Top 10 Turkey factsTurkey quiz
In which country are the following surnames very common: "unbeatable", "rock", "iron", "falcon", "steel" and "thunderbolt"?
Turkey. These warrior-like surnames are at positions 2-7. The most common surname in Turkey is Öztürk, meaning "pure Turk".
What was the biggest amphibious operations of World War I?
Battle of Gallipoli. The first large scale amphibious operations, ones that were to heavily influence theorists in the decades to come, were conducted as part of the Battle of Gallipoli in 1915 against the Ottoman Empire during World War I. the purpose of the battle was to capture the capital of the Ottoman Empire (modern-day Istanbul). Although the naval attack was repelled and the land campaign failed, the campaign was the first modern amphibious landing, and featured air support, specialized landing craft and a naval bombardment.
What is a falaka?
Foot whipping. This criminal is being prepared to falaka, a type of punishment used in the Ottoman Empire and Middle East. Foot whipping is effective due to the clustering of nerve endings in the feet and the structure of the foot, with its numerous small bones and tendons. The wounds inflicted are particularly painful and take a long time to heal. Falaka was used for centuries as a way of torture and punishment.
Who was recruited for the Janissaries, Ottoman Sultan's household troops and bodyguards?
Christian children. When a Christian boy was recruited, first he would be sent to selected Turkish families to learn to speak Turkish and culture of Ottoman society. Later they were trained in tough Enderun school, eventually converting to Islam. The more talented ones received a higher standard of education to become engineers, architects, physicians and scientists. Janissaries belonged to the Sultan, carrying the title kapıkulu "slaves of the Porte".
Whose heads lie on the slopes of Mount Nemrut, a major tourist attraction in Turkey?
Various Greek and Iranian gods. Mount Nemrut is a 2,134 m (7,001 ft) high mountain in southeastern Turkey. Near the summit, a number of large statues of Greek and Iranian gods are erected around the royal tomb, which King Antiochus I Theos of Commagene built for himself in 62 BC. The heads of the statues have at some stage been removed from their bodies, and they are now scattered throughout the site.
Which empire did the privateer and admiral Barbarossa fight for?
The Ottoman Empire. Hayreddin Barbarossa was an Ottoman admiral of the fleet, whose naval victories secured Ottoman dominance over the Mediterranean during the mid 16th century. He became known as "Barbarossa" ("Redbeard" in Italian) in Europe, a name he inherited from his elder brother (also a capitain) Oruç Reis, who indeed had a red beard (unlike Hayreddin himself).
What's the origin of the word "turquoise"?
Turkey as a country.
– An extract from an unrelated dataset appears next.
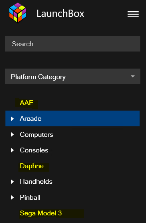
Task: Expand the Arcade category arrow
Action: pos(12,119)
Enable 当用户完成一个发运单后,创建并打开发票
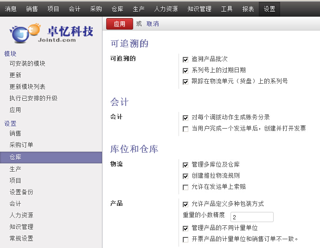The width and height of the screenshot is (320, 248). pyautogui.click(x=186, y=129)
The name Turquoise was established in the seventeenth century and came from the name of Turkey (turquoise is French for "Turkish"), because the mineral was first brought to Europe from Turkey. Ancient Romans called this rock Kalalit.
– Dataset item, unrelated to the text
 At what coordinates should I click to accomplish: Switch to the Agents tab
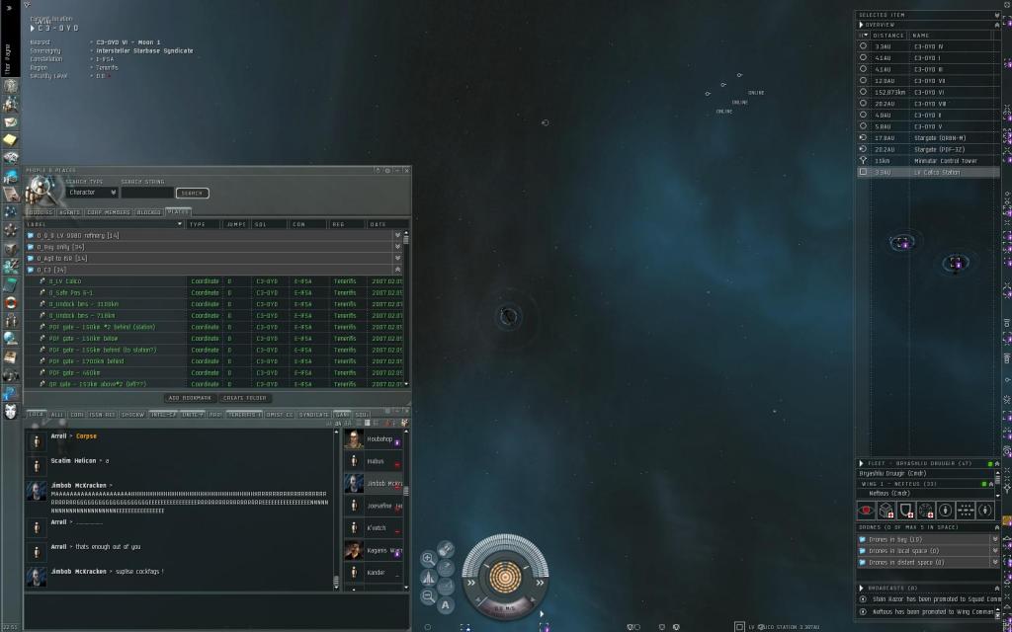tap(69, 211)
What was the first name of Istanbul?
Byzantium. In 660 BC, the city was founded as the colony of Megara and named to honour its king Byzas. In 324 AD, Constantine the Great made it an eastern capital of Roman Empire. The city was then renamed Nea Roma; however, most simply called it Constantinople.
Where is fez from?
Morocco. The name of fez comes from the city of Fes, Morocco, where it became fashionable among Andalusian Arabs in the 17th century. The fez got widely popular in the Ottoman Empire after 1829, when Sultan Mahmud II ordered his civil officials to wear the plain fez, and also banned the wearing of turbans.
Where is the Library of Celsus located?
Ephesus. The Library of Celsus is an ancient Roman building in Ephesus Turkey. It was built in honour of the Roman Senator Tiberius Julius Celsus. The library was "one of the most impressive buildings in the Roman Empire" and built to store 12,000 scrolls and to serve as a mausoleum for Celsus, who is buried in a crypt beneath the library in a decorated marble sarcophagus. The Library of Celsus was the "third-largest library in the ancient world" behind both Alexandria and Pergamum.